In your shoes, here's what I'd try.
1) First thing would be to use a font that actually had all the glyphs necessary. (Or, if I didn't have a font that had the non-breaking hyphen, I might crack open the XML in my text editor of choice, do a Find/Change to replace all nonbreaking hyphens with ordinary hyphens, and then save the XML with a new name and try to use that file.
2) If that file was still freezing, I might try a different input file. That degree of formatting in the archival XML is overkill for your project, I think, given the number of styles you have in your template. It might be easier to grab it from Project Gutenberg in plaintext and style it yourself, I think.

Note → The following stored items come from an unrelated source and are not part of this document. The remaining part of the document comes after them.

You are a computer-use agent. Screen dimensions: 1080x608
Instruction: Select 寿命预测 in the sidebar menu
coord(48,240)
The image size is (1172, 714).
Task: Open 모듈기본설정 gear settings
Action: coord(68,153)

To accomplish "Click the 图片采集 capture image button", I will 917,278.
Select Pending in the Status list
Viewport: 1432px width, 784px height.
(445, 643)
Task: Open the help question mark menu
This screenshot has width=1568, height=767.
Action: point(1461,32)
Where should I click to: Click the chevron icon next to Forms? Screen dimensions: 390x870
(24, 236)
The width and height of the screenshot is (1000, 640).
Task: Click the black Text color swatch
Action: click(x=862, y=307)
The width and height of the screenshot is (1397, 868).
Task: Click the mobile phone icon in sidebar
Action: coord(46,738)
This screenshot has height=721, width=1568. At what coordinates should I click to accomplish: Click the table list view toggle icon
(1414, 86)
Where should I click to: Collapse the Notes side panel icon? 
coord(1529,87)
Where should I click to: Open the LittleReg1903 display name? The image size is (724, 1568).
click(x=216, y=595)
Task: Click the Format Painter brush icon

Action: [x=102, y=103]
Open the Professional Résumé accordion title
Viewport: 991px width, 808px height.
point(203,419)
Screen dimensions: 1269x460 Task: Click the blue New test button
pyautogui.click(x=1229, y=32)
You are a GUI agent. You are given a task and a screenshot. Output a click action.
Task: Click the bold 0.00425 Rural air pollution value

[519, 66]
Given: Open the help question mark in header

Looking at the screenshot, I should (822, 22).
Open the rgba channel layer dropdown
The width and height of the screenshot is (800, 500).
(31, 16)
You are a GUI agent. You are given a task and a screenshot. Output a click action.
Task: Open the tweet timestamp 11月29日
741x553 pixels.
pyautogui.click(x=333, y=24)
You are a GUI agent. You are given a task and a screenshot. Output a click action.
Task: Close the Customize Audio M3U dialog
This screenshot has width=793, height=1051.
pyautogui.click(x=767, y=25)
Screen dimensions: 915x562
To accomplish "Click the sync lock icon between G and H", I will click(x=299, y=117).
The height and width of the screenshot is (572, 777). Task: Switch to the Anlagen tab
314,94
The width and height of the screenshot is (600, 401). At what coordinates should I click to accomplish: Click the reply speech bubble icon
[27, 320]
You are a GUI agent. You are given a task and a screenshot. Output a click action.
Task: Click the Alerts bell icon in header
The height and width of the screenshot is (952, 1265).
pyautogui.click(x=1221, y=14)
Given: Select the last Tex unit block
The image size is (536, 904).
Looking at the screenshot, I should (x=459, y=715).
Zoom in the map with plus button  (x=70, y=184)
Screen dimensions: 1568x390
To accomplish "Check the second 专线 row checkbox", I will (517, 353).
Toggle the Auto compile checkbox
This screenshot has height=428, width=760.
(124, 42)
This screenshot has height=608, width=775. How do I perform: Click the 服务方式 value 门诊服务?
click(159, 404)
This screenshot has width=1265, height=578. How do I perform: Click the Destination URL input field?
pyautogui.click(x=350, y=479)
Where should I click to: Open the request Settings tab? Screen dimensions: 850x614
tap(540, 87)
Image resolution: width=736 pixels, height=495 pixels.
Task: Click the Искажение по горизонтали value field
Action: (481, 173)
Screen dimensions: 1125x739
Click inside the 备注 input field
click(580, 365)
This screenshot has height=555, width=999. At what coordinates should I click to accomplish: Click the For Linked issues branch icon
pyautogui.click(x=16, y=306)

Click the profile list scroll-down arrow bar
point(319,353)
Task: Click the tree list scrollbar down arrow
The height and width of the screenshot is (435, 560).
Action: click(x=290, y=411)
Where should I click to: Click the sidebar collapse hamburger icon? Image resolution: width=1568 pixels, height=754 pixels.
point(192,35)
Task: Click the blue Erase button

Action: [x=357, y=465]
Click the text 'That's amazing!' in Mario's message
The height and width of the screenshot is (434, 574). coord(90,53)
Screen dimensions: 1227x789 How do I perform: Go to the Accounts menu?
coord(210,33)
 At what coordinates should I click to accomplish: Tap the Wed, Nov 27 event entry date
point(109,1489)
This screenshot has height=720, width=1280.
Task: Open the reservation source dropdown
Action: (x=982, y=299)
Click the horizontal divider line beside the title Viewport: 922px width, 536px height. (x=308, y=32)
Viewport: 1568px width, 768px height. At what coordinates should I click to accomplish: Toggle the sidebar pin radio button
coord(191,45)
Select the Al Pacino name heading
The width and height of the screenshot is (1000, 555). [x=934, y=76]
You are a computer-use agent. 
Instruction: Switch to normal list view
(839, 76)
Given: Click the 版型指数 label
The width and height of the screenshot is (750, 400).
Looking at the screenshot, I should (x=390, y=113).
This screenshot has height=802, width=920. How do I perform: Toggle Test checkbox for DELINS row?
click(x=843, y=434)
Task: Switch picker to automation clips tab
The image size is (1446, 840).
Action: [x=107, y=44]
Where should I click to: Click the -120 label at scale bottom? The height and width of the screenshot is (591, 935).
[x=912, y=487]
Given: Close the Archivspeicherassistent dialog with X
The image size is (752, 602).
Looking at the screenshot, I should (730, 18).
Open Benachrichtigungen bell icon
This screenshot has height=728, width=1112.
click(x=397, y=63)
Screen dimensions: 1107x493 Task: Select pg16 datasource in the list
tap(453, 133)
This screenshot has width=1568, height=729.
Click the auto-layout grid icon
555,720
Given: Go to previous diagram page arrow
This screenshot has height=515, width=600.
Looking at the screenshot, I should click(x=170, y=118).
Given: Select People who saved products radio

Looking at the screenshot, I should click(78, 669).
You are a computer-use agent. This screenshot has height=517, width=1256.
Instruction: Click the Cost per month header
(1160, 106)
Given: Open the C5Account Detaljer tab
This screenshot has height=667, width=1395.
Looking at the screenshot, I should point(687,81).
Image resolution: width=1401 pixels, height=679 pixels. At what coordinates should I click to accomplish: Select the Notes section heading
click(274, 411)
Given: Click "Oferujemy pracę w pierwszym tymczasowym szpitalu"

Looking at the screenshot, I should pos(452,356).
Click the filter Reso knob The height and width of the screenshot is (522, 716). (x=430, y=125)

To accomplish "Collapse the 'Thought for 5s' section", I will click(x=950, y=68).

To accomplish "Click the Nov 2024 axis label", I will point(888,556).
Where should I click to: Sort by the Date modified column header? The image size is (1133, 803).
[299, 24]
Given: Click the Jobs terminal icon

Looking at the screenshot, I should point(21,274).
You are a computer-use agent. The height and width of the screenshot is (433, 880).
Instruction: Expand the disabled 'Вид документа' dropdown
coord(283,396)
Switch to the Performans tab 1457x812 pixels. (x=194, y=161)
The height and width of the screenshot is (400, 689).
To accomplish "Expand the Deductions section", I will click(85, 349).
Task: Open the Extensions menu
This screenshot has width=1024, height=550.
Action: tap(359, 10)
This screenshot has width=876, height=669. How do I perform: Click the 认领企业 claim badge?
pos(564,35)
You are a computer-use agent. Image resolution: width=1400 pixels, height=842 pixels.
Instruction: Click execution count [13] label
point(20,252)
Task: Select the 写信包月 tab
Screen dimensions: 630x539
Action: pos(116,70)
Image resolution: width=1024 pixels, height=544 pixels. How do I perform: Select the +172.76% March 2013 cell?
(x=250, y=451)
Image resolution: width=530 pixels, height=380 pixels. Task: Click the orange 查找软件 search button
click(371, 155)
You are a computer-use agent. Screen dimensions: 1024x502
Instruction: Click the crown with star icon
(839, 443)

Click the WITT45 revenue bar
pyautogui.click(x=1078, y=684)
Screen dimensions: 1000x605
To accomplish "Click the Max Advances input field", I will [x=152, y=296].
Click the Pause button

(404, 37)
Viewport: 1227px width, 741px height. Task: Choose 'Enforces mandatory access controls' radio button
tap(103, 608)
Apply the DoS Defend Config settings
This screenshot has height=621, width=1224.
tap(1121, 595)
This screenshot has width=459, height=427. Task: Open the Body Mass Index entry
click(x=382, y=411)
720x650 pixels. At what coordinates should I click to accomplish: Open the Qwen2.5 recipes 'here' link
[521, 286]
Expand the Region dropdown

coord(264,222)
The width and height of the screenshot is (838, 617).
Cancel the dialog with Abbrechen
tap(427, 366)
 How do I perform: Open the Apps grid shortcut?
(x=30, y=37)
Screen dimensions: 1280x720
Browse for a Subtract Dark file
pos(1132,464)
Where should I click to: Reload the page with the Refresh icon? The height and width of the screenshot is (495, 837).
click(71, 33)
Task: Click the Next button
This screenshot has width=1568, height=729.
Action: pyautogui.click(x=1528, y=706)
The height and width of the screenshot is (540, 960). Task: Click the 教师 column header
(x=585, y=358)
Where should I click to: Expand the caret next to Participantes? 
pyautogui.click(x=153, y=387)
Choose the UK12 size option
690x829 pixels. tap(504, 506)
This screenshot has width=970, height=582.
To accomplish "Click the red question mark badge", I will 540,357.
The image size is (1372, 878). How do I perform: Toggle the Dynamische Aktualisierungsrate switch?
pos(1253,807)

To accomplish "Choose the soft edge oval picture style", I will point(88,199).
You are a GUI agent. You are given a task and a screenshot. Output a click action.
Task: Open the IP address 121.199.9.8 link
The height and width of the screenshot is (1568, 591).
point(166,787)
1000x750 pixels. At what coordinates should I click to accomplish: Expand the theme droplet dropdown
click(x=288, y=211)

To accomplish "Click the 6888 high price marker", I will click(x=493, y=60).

If you have a compelling reason to use this file, I encourage you to post your step-by-step workflow that causes InDesign to freeze, and we can figure out if it's something wrong with your XML input file, or maaaaaybe something wrong with InDesign. If you coulnd't use any other source file, it's possible to write XSL to do things like this
before
<sp who="#F-wt-her">
<speaker rend="italic">Her.</speaker>
<l n="141">Grace to boot:</l>
<l n="142">Of this make no conclusion, least you say</l>
<l n="143">Your Queene and I are Deuils: yet goe on,</l>
<l n="144">Th’offences we haue made you doe, wee’le answere,</l>
<l n="145">If you first sinn’d with vs: and that with vs</l>
<l n="146">You did continue fault; and that you slipt not</l>
<l n="147">With any, but with vs.</l>
after
<speaker>Her.</speaker>
<body>Grace to boot:<body>
<body>Of this make no conclusion, least you say</body>
<body>Your Queene and I are Deuils: yet goe on,</body>
<body>Th’offences we haue made you doe, wee’le answere,</body>
<body>If you first sinn’d with vs: and that with vs</body>
<body>You did continue fault; and that you slipt not</body>
<body>With any, but with vs.</body>
I think that by reducing the sheer number of tags, and reducing the amount of stuff inside the tags that InDesign can't use (like rendering intent?) it might be possible to produce a usable XML file that doesn't lock up your machine for an hour. It's a very useful skill, being able to process XML with XSL, but the learning curve is steep.
Faster to just get it from Project Gutenberg, no? Is there a reason that you're using this much more complex format?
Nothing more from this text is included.